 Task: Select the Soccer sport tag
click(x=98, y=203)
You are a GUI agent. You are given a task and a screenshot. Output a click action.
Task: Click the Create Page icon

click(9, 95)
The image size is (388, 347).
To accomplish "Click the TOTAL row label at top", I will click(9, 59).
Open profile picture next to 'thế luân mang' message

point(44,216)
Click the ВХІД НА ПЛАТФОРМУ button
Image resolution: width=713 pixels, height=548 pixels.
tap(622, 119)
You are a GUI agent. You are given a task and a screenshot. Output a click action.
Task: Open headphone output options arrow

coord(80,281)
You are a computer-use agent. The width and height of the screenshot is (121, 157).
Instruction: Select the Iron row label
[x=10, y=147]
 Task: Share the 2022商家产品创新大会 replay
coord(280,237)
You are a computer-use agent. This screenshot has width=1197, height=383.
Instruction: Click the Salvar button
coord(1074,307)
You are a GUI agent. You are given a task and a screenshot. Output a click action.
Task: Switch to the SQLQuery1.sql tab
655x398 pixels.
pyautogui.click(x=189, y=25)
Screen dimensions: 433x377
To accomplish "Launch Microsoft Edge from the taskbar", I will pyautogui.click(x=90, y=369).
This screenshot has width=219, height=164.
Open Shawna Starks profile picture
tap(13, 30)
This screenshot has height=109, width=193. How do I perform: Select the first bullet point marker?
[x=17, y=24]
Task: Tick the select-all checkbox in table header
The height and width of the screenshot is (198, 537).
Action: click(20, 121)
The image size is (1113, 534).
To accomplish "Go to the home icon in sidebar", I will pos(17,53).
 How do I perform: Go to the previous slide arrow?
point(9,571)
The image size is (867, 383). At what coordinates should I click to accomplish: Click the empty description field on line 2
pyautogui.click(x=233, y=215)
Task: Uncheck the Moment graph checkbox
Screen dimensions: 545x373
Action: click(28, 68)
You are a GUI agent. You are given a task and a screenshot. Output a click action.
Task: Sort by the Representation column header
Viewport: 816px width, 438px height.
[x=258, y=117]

···

Starting from the line containing "Task: Uncheck the Moment graph checkbox", repeat each line through the end of the entries, exactly.

▶ Output of the exercise:
Task: Uncheck the Moment graph checkbox
Screen dimensions: 545x373
Action: click(28, 68)
You are a GUI agent. You are given a task and a screenshot. Output a click action.
Task: Sort by the Representation column header
Viewport: 816px width, 438px height.
[x=258, y=117]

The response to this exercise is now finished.